-- Begin Records for processing --

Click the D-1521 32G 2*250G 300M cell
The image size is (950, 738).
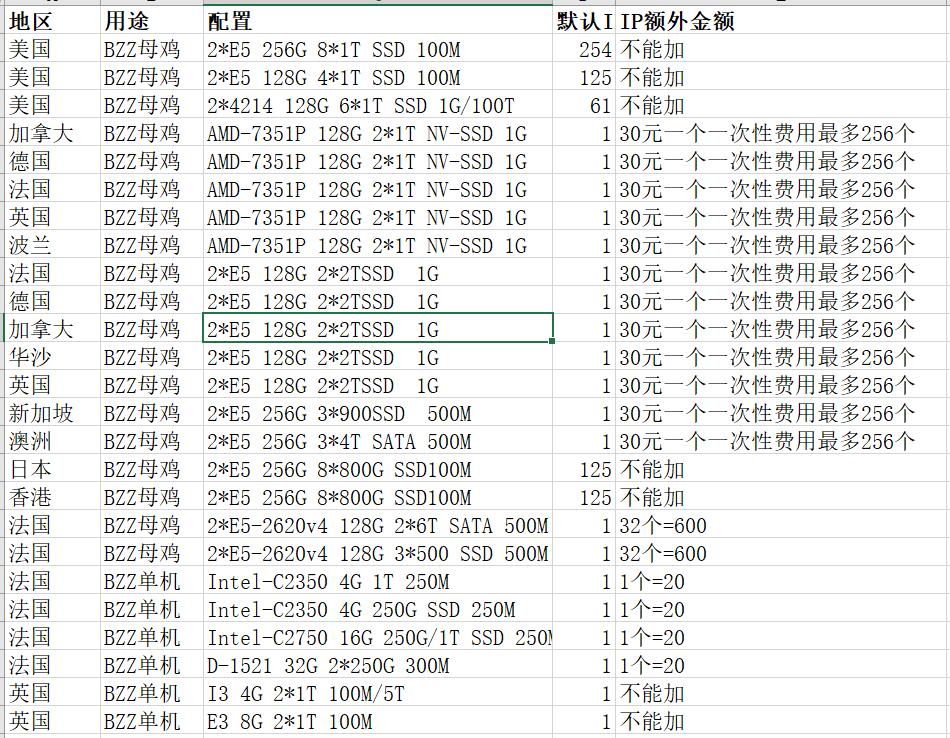pyautogui.click(x=377, y=665)
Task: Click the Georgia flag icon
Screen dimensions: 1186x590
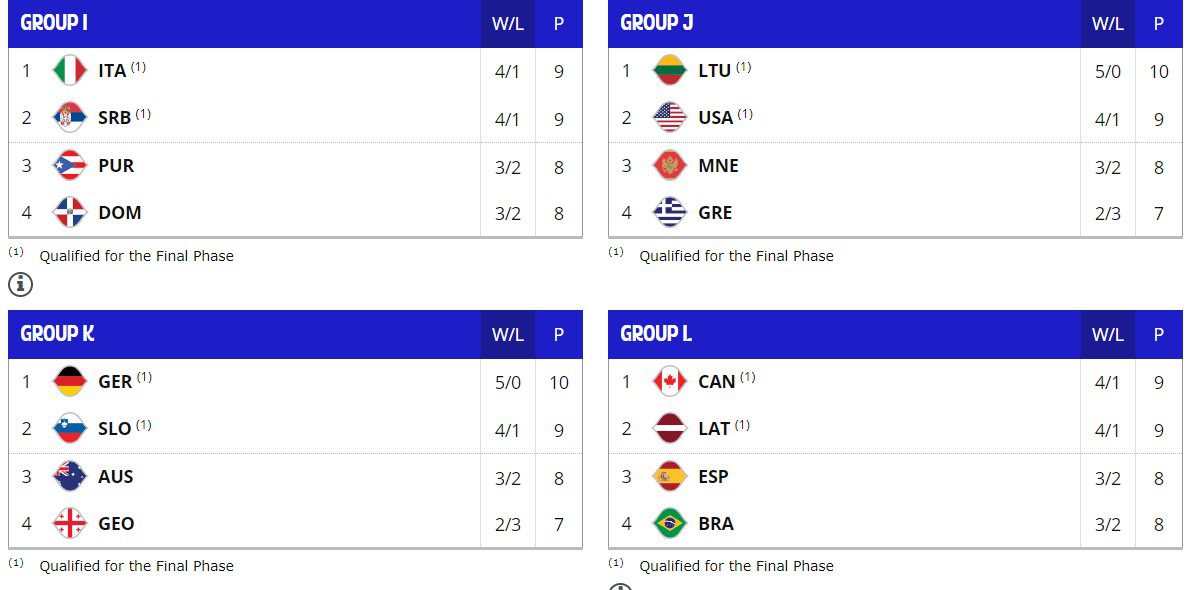Action: [69, 524]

-- End Records for processing --

# Task goal:
Turn every line of the records above into a JSON list of strings, one string per line, skipping blank lines and leaving out the pictures.

# Correct output:
[
  "Click the D-1521 32G 2*250G 300M cell",
  "The image size is (950, 738).",
  "pyautogui.click(x=377, y=665)",
  "Task: Click the Georgia flag icon",
  "Screen dimensions: 1186x590",
  "Action: [69, 524]"
]